A water trail is a network of launches, safe shelters, rest areas, lodging and food services, as well as rustic or commercial campsites. This navigable trail has been conceived for small boats with a low draft, mainly sea kayaks. The water trails are charted, but not marked out.
Le St. Lawrence Water Trail
In 1984, M. André Bergeron launched the idea of creating a water trail on the St. Lawrence River. Even though there are more than 40 water trails in North America, the first established trail was the Maine Island Trail. This trail, managed by the Maine Island Trail Association (MITA) has become the reference model for the St. Lawrence Water Trail. At first glance, the MITA is impressive for its rigorous organisation as well as the sheer number of volunteers mobilised throughout the years. Over twenty years later, a sense of belonging and pride in this water trail has developed in entire the community of volunteers, members, and employees as well as in the general population.
Many water trails have been developed in wild and often fragile environments, in zones frequented by summer vacationers or very urban sections like the Hudson River Water Trail that opens up to Manhattan. In Eastern Canada, there are presently a few projects either active or in development. Among them are Thousand Islands Water Trail in Ontario, Nova Scotia Water Trail and the Saguenay Water Trail. In Quebec, many nautical outdoor activities are practiced on the St. Lawrence River, making encounters with many different types of users a high probability. Among others, many ecotourism companies initiate summer vacationers to the beauty and riches of the St. Lawrence. Trips are often organised during the summer season in order to observe marine wildlife and littoral gems. Some of the regional companies offer sea kayak, sailing and other courses along the coast. In this respect, the Water Trail belongs to whole community. In order for this project to work, respect between the different users remains essential.
The Users: Who Are They?
Water Trails are generally conceived in regards to the smaller users of the St. Lawrence, mainly sea kayakers, without excluding the possibility of others. Information gathered from the United-States has demonstrated that recreational sailors, canoeists and other types of boaters have an increasing interest in the development of Water Trails. On the other hand, the safety needs of kayakers are greater than the ones of other boaters that can travel further distances like sailboats.

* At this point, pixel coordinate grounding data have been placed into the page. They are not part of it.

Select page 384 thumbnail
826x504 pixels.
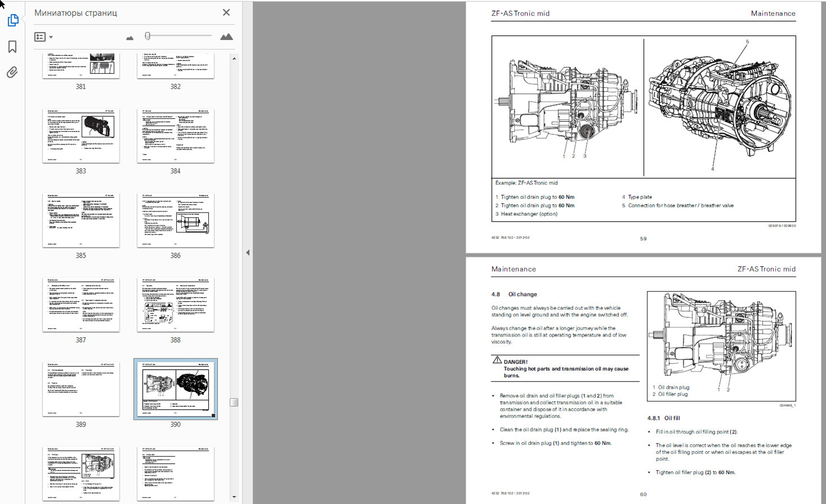[x=175, y=136]
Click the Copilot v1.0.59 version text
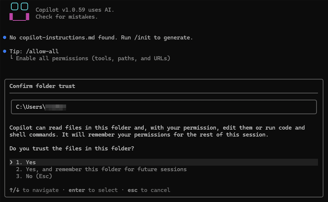 click(75, 10)
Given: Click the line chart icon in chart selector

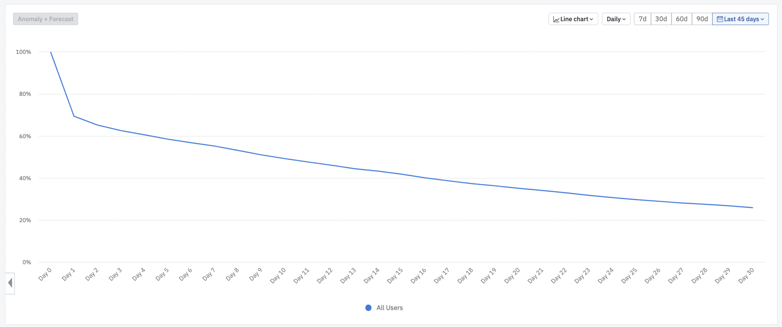Looking at the screenshot, I should pos(557,19).

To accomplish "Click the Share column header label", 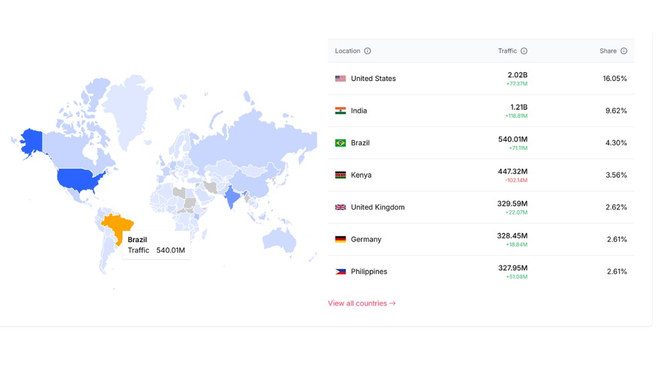I will (x=608, y=51).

The idea behind a Water Trail is to approach nature as is, without modifying it or leaving traces of our passage as per our code of ethics. In this respect, avoiding the installation of permanent structures, like tables, benches and signs that deface the natural environment remains an important preoccupation. These structures often become the target of vandalism and may even be carried away by ice floes. In very rare circumstances, the use of permanent structures, for example tenting platforms or ecological outhouses, may be installed if the environment is too fragile, or risks being abused.